Pengendara sepeda motor mendapat perhatian khusus. Helm berstandar SNI wajib digunakan selama perjalanan. Polisi juga menindak pengendara yang membawa penumpang berlebihan. Aturan tersebut dibuat demi keselamatan bersama.
Musim liburan sering menghadirkan persoalan baru. Banyak kendaraan parkir di bahu jalan wisata. Kondisi itu memicu kemacetan panjang. Arus lalu lintas menjadi terganggu akibat parkir sembarangan.
Satu sasaran yang menarik perhatian adalah pengendara merokok. Aktivitas tersebut dianggap mengganggu konsentrasi berkendara. Bara rokok juga berpotensi membahayakan pengguna lain. Risiko kecelakaan meningkat saat fokus pengemudi terpecah.
Meski penindakan menjadi bagian penting dari operasi, pendekatan persuasif tetap dikedepankan. Polisi tidak hanya hadir membawa sanksi. Edukasi menjadi bagian besar dari kegiatan lapangan. Kesadaran masyarakat ingin dibangun secara berkelanjutan.
Berbagai kegiatan sosialisasi telah disiapkan. Penyuluhan keselamatan akan menjangkau banyak kelompok masyarakat. Kampanye tertib berlalu lintas juga digencarkan. Pesan keselamatan diharapkan lebih mudah diterima warga.
Kombes Jeki Rahmat Mustika menegaskan operasi ini memiliki tujuan luas. Fokusnya bukan sekadar jumlah tilang. Target utama adalah menekan angka pelanggaran. Angka kecelakaan juga diharapkan ikut menurun.
"Melalui Operasi Patuh Lancang Kuning 2026, angka pelanggaran dan kecelakaan diharapkan menurun," ujar Kombes Jeki Rahmat Mustika. Ia berharap budaya tertib semakin tumbuh. Kesadaran masyarakat menjadi fondasi utama. Jalan aman menjadi tujuan bersama.

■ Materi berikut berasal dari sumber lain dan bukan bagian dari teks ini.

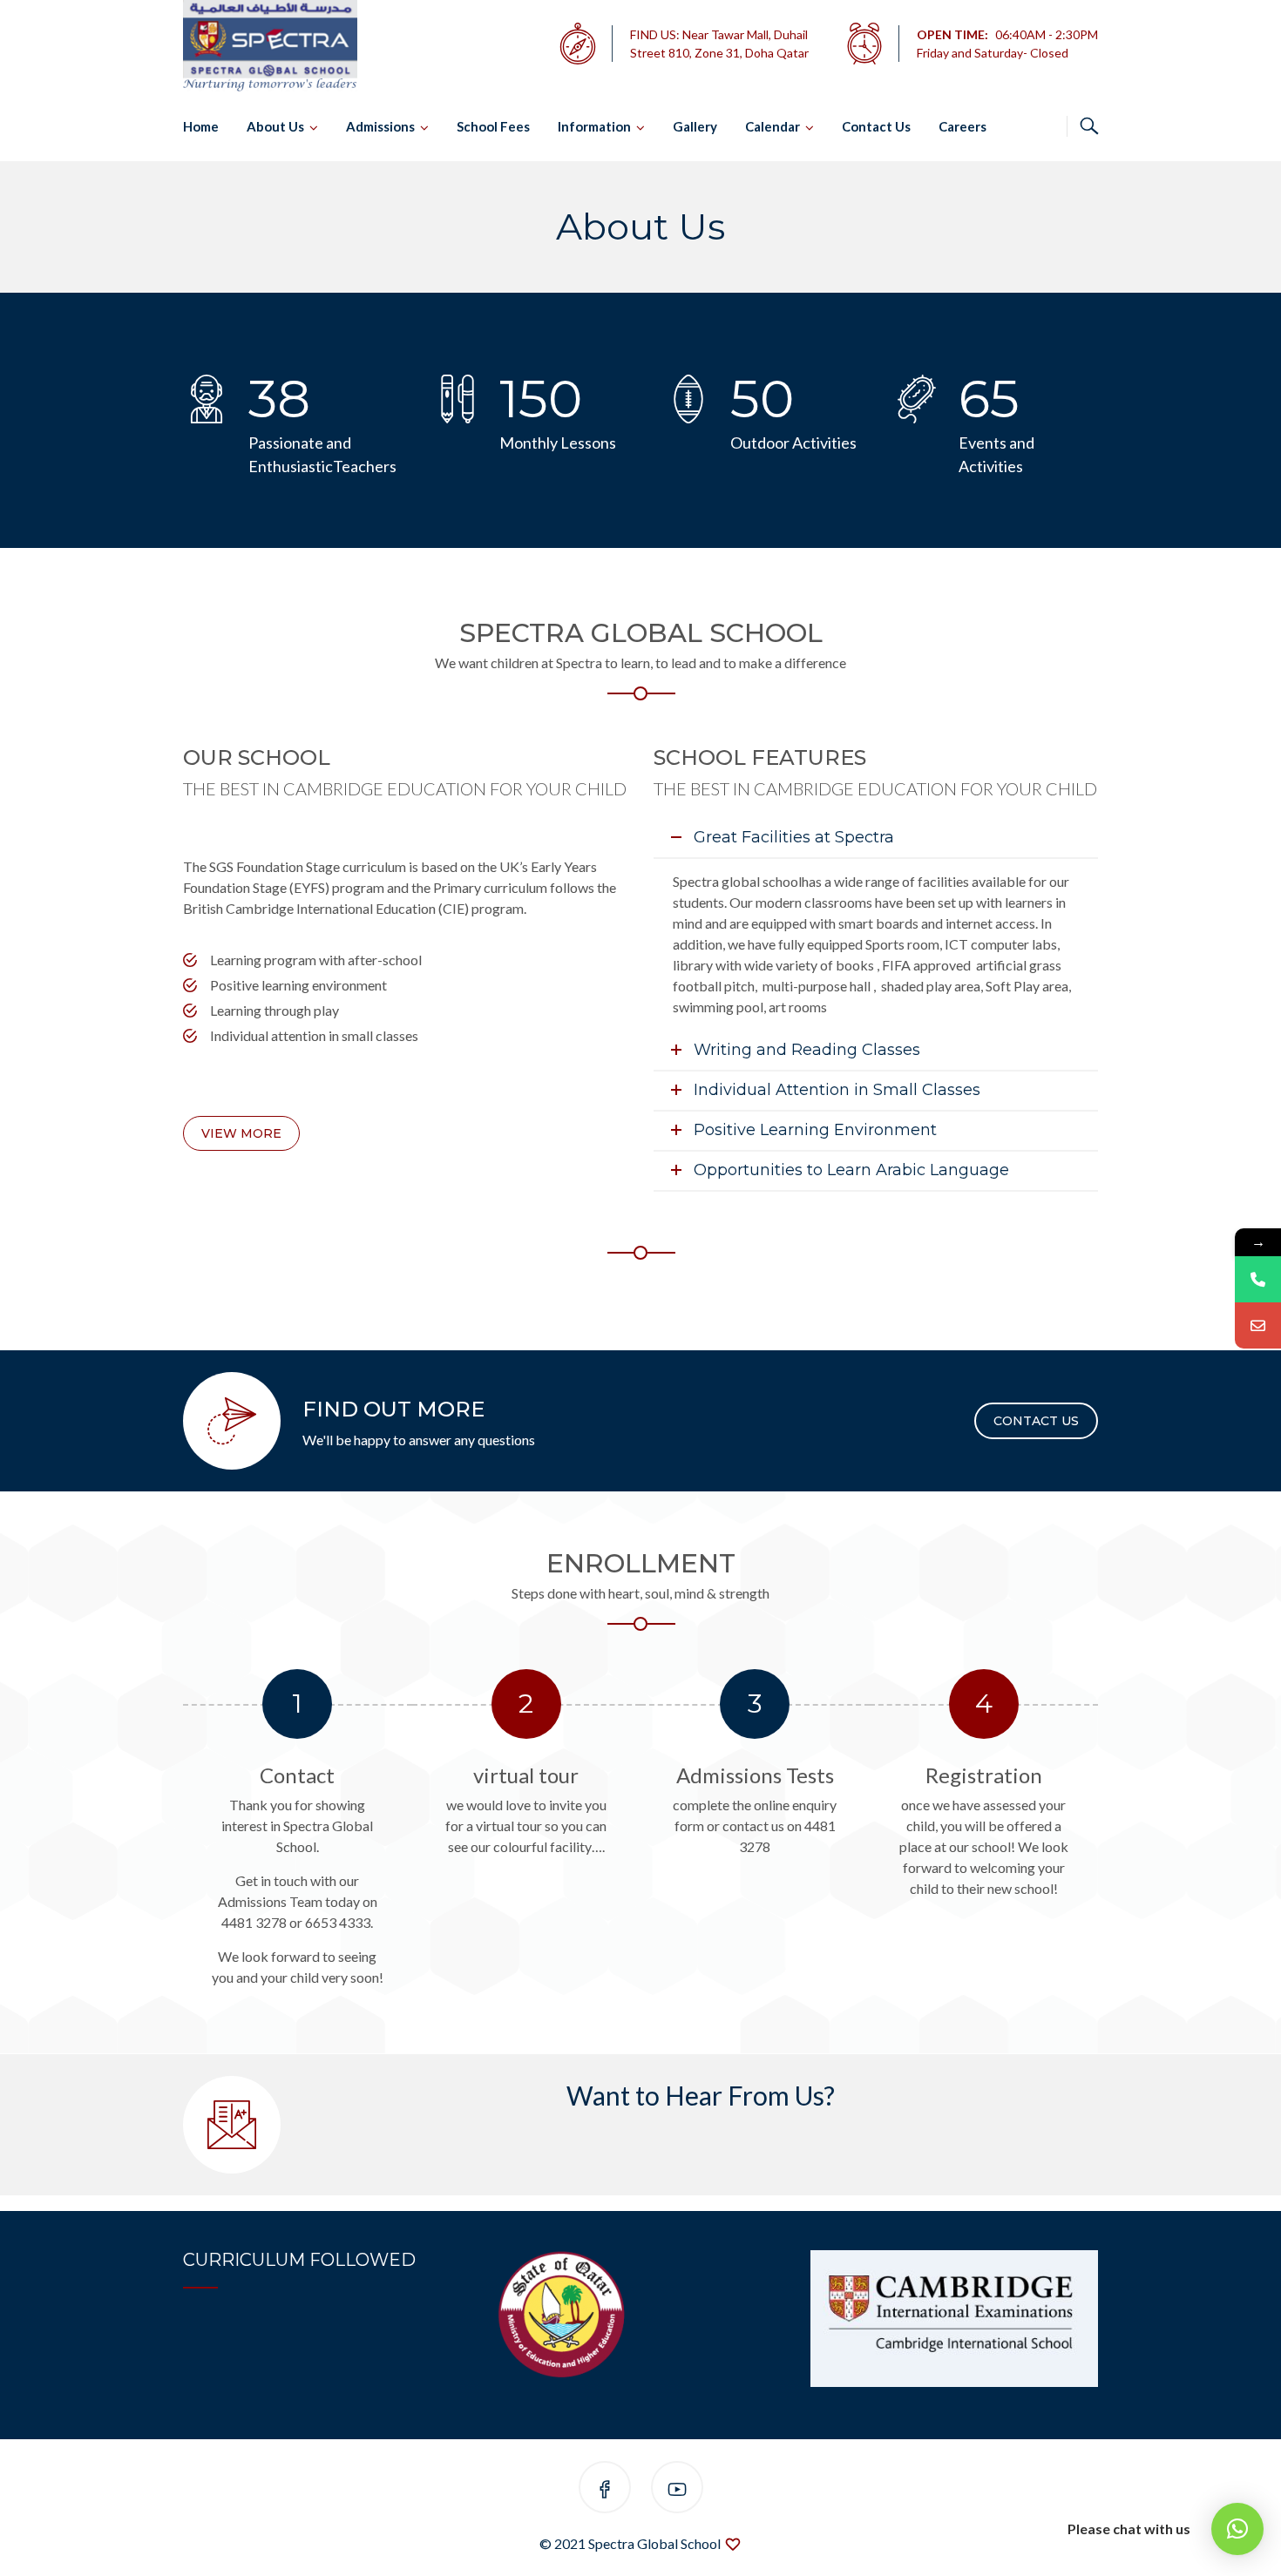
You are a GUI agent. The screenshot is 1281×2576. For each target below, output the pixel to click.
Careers (962, 126)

Bagi masyarakat Riau, operasi ini menjadi pengingat penting. Jalan raya bukan arena kebebasan tanpa batas. Setiap aturan dibuat demi keselamatan pengguna jalan. Kepatuhan kecil dapat menyelamatkan banyak nyawa.

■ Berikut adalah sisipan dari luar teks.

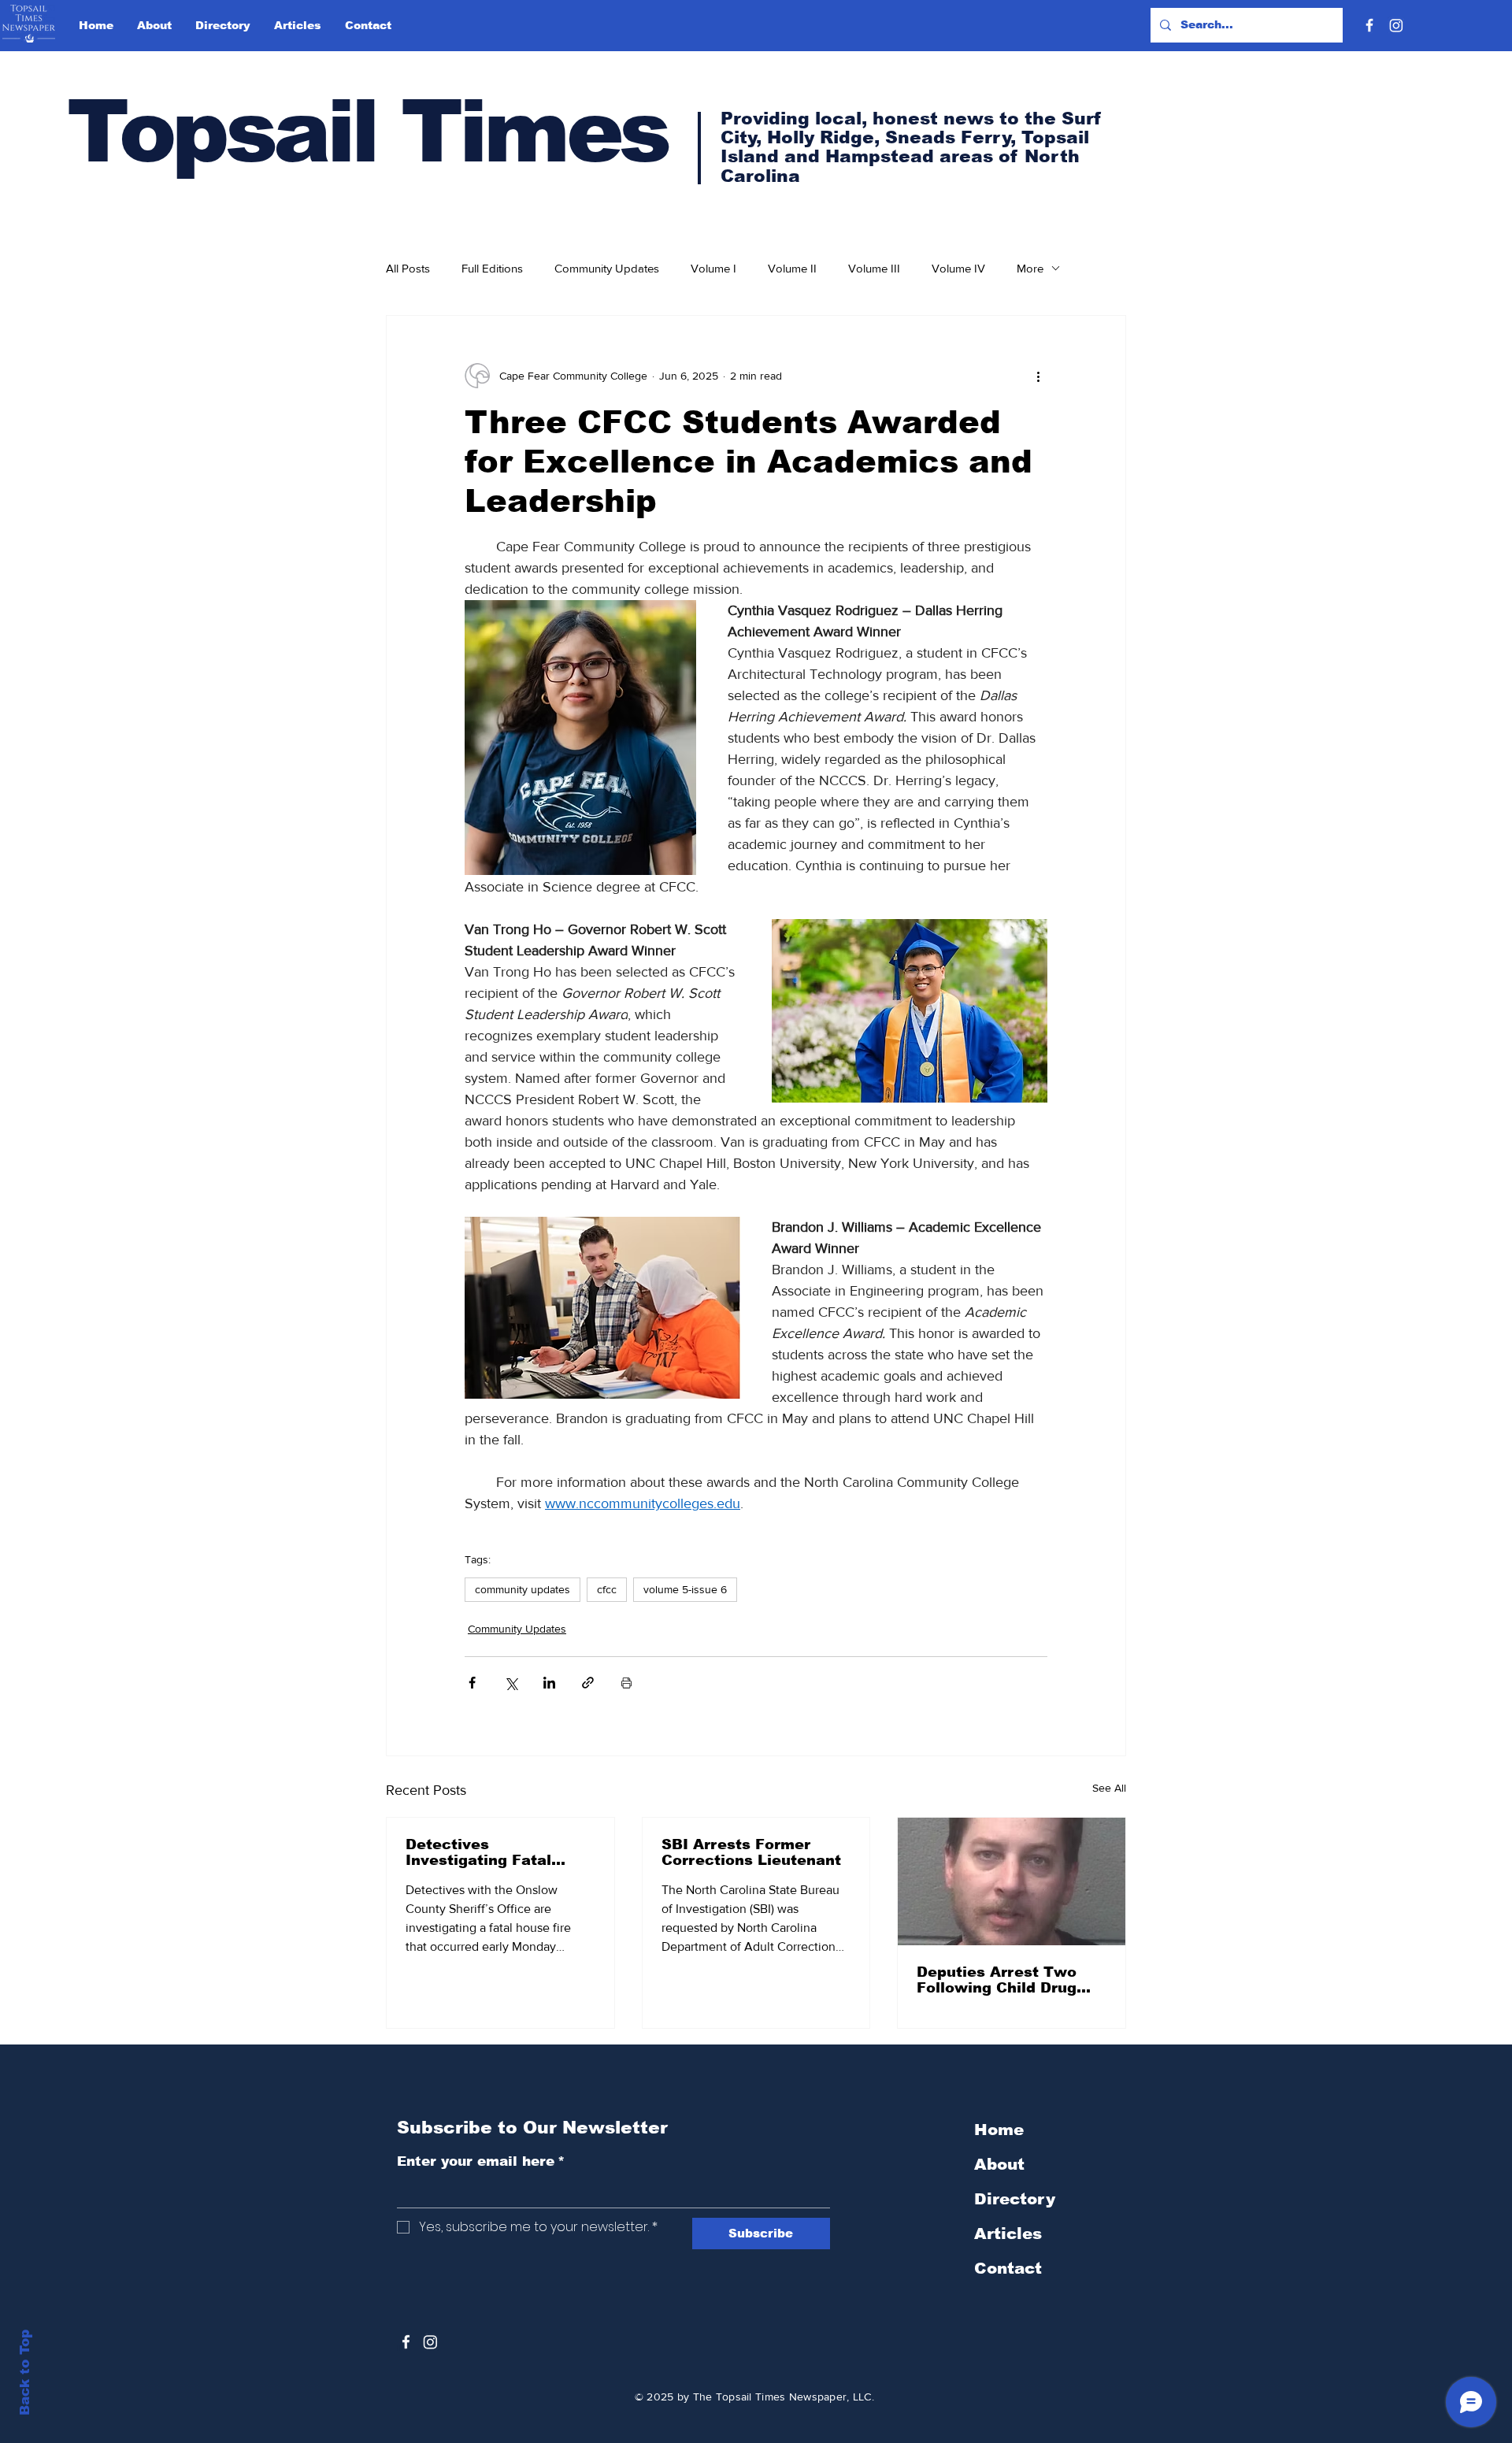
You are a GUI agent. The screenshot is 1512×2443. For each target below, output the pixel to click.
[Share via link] (587, 1682)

Mulai 8 Juni hingga 21 Juni mendatang, pengawasan berlangsung lebih intensif. Pengendara diimbau memeriksa kelengkapan kendaraan. Surat-surat wajib dibawa saat berkendara. Kepatuhan terhadap aturan menjadi langkah paling bijak.
Jalanan Riau akan menjadi panggung kedisiplinan baru. Polisi bergerak mengawasi berbagai pelanggaran prioritas. Masyarakat diharapkan ikut mendukung terciptanya lalu lintas aman. Keselamatan akhirnya menjadi kemenangan terbesar bagi semua pengguna jalan. R-02
10 Sasaran Prioritas Operasi Patuh Lancang Kuning 2026:
- Kendaraan bermotor roda dua dan roda empat yang menggunakan knalpot tidak sesuai spesifikasi teknis (knalpot brong)
- Kendaraan truk yang dimodifikasi tidak sesuai standar pabrikan, menambah panjang rangka, atau mengubah spesifikasi teknis
- Kendaraan pribadi yang menggunakan sirine, rotator, dan strobo tidak sesuai peruntukannya
- TNKB (plat nomor) kendaraan bermotor yang tidak sesuai ketentuan dan spesifikasi teknis
- Kendaraan pribadi yang digunakan sebagai travel ilegal
- Kendaraan angkutan barang yang digunakan untuk mengangkut orang
- Kendaraan penumpang yang tidak laik jalan
- Pengendara sepeda motor yang tidak menggunakan helm SNI dan berboncengan lebih dari satu orang
- Kendaraan pengunjung tempat wisata yang parkir di bahu jalan sehingga mengganggu arus lalu lintas
- Pengendara yang berkendara sambil merokok.